Foto: Editora Paraná Cart

Prefeitura de Salvador tomba obra de Lelé

Após longo processo de tombamento, aberto desde 2017, Igreja Ascensão do Senhor, do arquiteto João Filgueiras Lima (o Lelé), foi reconhecida como Patrimônio Cultural de Salvador no último mês de dezembro

A Prefeitura de Salvador, por meio de sua Fundação Gregório de Mattos (FGM), publicou em 17 de dezembro de 2020, no Diário Oficial do Município, o Decreto Nº 33.293 de 10 de dezembro de 2020, aprovando o tombamento da Igreja da Ascensão do Senhor, localizada no Centro Administrativo da Bahia (CAB), inaugurada em março de 1975.

“Celebramos o tombamento Municipal desse templo, que merece proteção e reconhecimento enquanto exemplar representativo da arquitetura moderna na Bahia, alcançando também destaque enquanto elemento representativo da obra de Lelé. Integrado à paisagem bucólica, resguarda simplicidade e leveza nas suas linhas, destituídas de elementos decorativos, inspirando espiritualidade nos ambientes que a conforma e fortalecendo a percepção do seu caráter singular’’, exclama Milena Tavares, Diretora de Patrimônio e Humanidades da FGM.

O processo de tombamento, iniciado em julho de 2017, foi fundamentado por um abaixo-assinado encabeçado por entidades responsáveis, com base na Lei de Preservação do Patrimônio Cultural do Município (8.550/2014).
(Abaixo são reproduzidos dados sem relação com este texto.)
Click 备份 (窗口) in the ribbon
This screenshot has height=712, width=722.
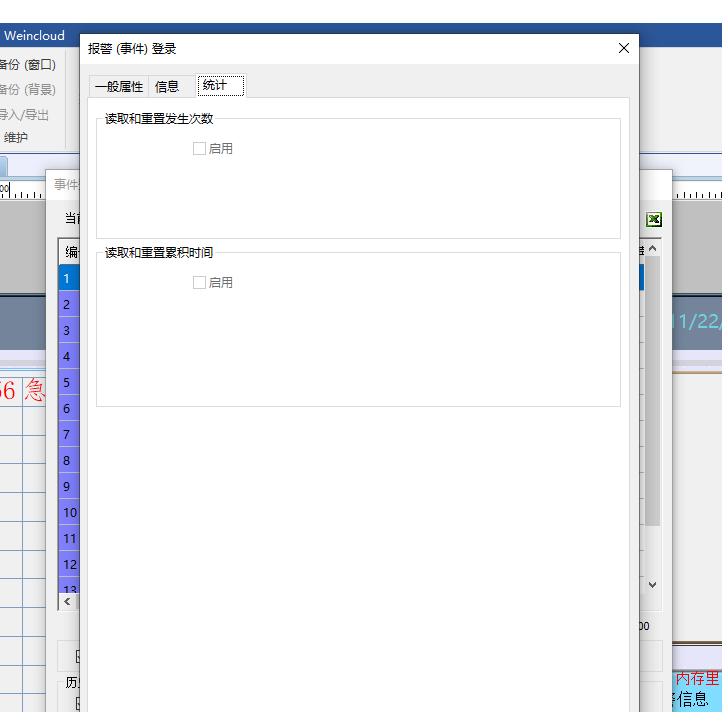[28, 65]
Segundo o próprio decreto, a Igreja “reserva aspectos arquitetônicos singulares, valor histórico relevante para o Movimento Moderno e valor artístico e paisagístico significativo, relacionando-se ‘com as suas potentes soluções volumétricas, espaciais, materiais e imateriais, presentes nos distintos recintos que compõem o edifício (nave, batistério/Capela do Santíssimo e a residência dos padres) e nas significativas relações que estabelece com a paisagem circundante’”. Acompanhe dossiê completo de tombamento.

 

 

Para Luiz Antônio de Souza, presidente do Instituto de Arquitetos do Brasil – Departamento da Bahia (IAB-BA), o ocorrido significa proteção essencial: “(…) Por isso nos posicionamos a favor do tombamento, juntamente com a Faculdade de Arquitetura da Universidade Federal da Bahia [FAUFBA], o Conselho de Arquitetura e Urbanismo da Bahia [CAU-BA], o Instituto do Patrimônio Histórico e Artístico Nacional [IPHAN] e outras entidades”, pontua, destacando que a “obra possui arquitetura singular, cuja narrativa desperta e orquestra emoções e sentidos”.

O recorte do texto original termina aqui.